The rules surrounding a residential property and a commercial or business property are different, and the tax liabilities that each incurs differ markedly, but normally these won't be realised until the property is put up for sale. In the case of residential property there is normally no capital gains tax liable on any profit made on the sale of the "home". This isn't the case for commercial properties, and in ascertaining what tax might be due, owners will have to be able to distinguish the proportions of the overall property that are put to residential and commercial use.

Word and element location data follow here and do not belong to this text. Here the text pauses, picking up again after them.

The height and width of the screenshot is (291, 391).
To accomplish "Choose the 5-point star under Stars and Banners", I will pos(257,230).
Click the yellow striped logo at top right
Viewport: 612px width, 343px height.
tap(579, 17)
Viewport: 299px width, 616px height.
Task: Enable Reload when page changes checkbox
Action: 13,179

It's generally preferable to keep the ownership of such premises in the name of the owner rather than in a company. This will help protect the residential side as a separate entity rather than it being rolled into the commercial business and losing its identity. In turn, this should make it easier to avoid any tax charges that might otherwise have been incurred in relation to the property.
Make sure, so far as possible, that areas are kept exclusively for either business or private use. While that distinction may sometimes become a little blurred, for example, an entrance hallway or a garage, every reasonable effort should be made to make that distinction for tax purposes.
Make sure, so far as possible, that any receipts show a direct relation to a particular area of the house. For example, if there are any home improvements and repairs taking place, try to make sure that the receipts clearly show that they relate either to personal or business accommodation.
Where there is likely to be some overlap between private and business use, try to agree a private use percentage in advance with the Inland Revenue. If necessary, amend this on a regular basis so that maximum benefit is obtained. Remember there may be a trade-off between claiming items against business profits and having to pay capital gains tax on sale.
When seeking to estimate private-use percentage, remember that there may be parts of the building, such as outhouses or garages, which might be overlooked as contributing to the business-use percentage of a building.
Seek to ensure that what is known as business premises is actually used as business premises and vice versa if it is used solely on a private basis. Otherwise, your ultimate capital gains tax charge could rise significantly.
Try to agree the best possible balance of a private-use agreement.
Being honest about the uses of a property will pay dividends in the long run, even if individuals feel they may be losing out in the short term. Should owners neglect to make a reasonable distinction between personal and business use in their tax return, they could wind up paying unnecessary tax or be penalised with a fine equivalent to the amount of tax the Inland Revenue considers they should have paid.
Put simply, it's not worth trying to befuddle the issue when taxes are involved. If property owners are in doubt as to how they should classify parts of their premises, or how to evidence the various expenses allocations, they should seek professional advice.